We will buy our way out of the crises ("new light bulbs," say the environmentalists), trade up (time for a hybrid), make insignificant and token conservation gestures (turn out the lights for an hour), and provide incentives for corporations to be greener (cap and trade).
On BP's Web site, you can link to a "carbon footprint calculator." In the living room of a three-dimensional floor plan, a boom box pulsates like an oil rig. "The first step to lowering carbon emissions is to understand your carbon footprint."
I took BP's quiz and found out that my footprint is a whopping 11 tons a year! My wife and I don't have energy efficient light bulbs -- ding! We don't have cavity wall and loft insulation in our small apartment -- shame. We don't always switch off the lights when we leave the room -- we're bad people. I take showers because we don't have a bath.
"I'm sorry," I feel like saying after BP's quiz. "I'll work harder."
Wal-Mart also has good news for the eco-conscious: earth-friendly compact fluorescent light bulbs at the Wal-Mart price.
Wal-Mart ran a full ad in the New York Times. "No matter how Earth-friendly a product is," the ad said, "it doesn't do any good sitting on a store shelf."
The same spiraling light bulb that appears in the ad decorates the back of an Alaska Conservation Foundation circular.
The groups' solution to global warming: We'll buy our way out of this crisis.
Measuring your carbon footprint, shopping at Wal-Mart for new light bulbs, making donations to a mainstream environmental group and recycling will, of course, only make you feel better.
But individual solutions, remedies on the so-called "demand" side of our economy, will have little overall impact.

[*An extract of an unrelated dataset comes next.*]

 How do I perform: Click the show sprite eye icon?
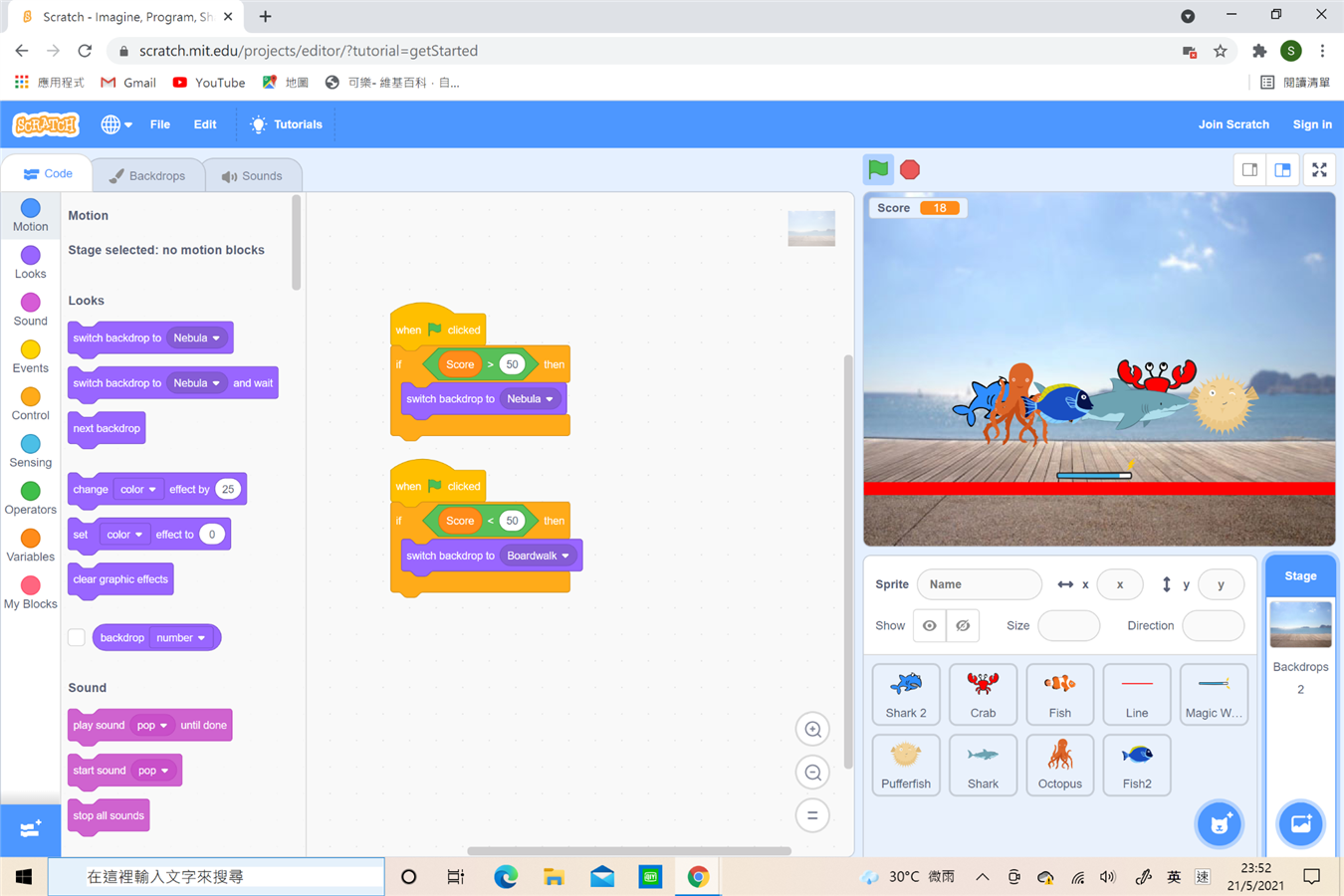click(x=929, y=626)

BP, for example, produces a fifth of the state's pollution, belching 10.7 million tons of CO2 a year, more than double that of all Alaska residential households and commercial buildings combined. In the next seven years, production from its tar sand holdings in Alberta are expected to generate as much as 100 million tons of CO2.
The Chuitna coal project, if approved, will doubtlessly move more carbon from ground to sky than all our minivans, trucks, SUVs and Toyota hybrids combined.
It's the suppliers, the big guys, not the little guys, who need to be the target of change. One proposal might be to tax each individual, including corporate "persons," $10 for each ton of carbon they emit per year to pay the societal costs of global warming. Under such a scenario, I'd pay $110 and BP would pay $107 million.
The money can go to all those villages succumbing to the oceans, polar bear habitat restoration, cleaning up all those oil spills and toxic waste sites. We could fund marine studies to determine just how badly we've ruined our oceans. We could use the money to dismantle neglected buildings, drilling rigs and roads (on second thought, that's industry's job). We could build more schools.
After all, like it says on BP's Web page, we're on "a climate change journey."
I can't wait to see where it will take us.
Soren Wuerth teaches English in Anchorage and lives in Girdwood.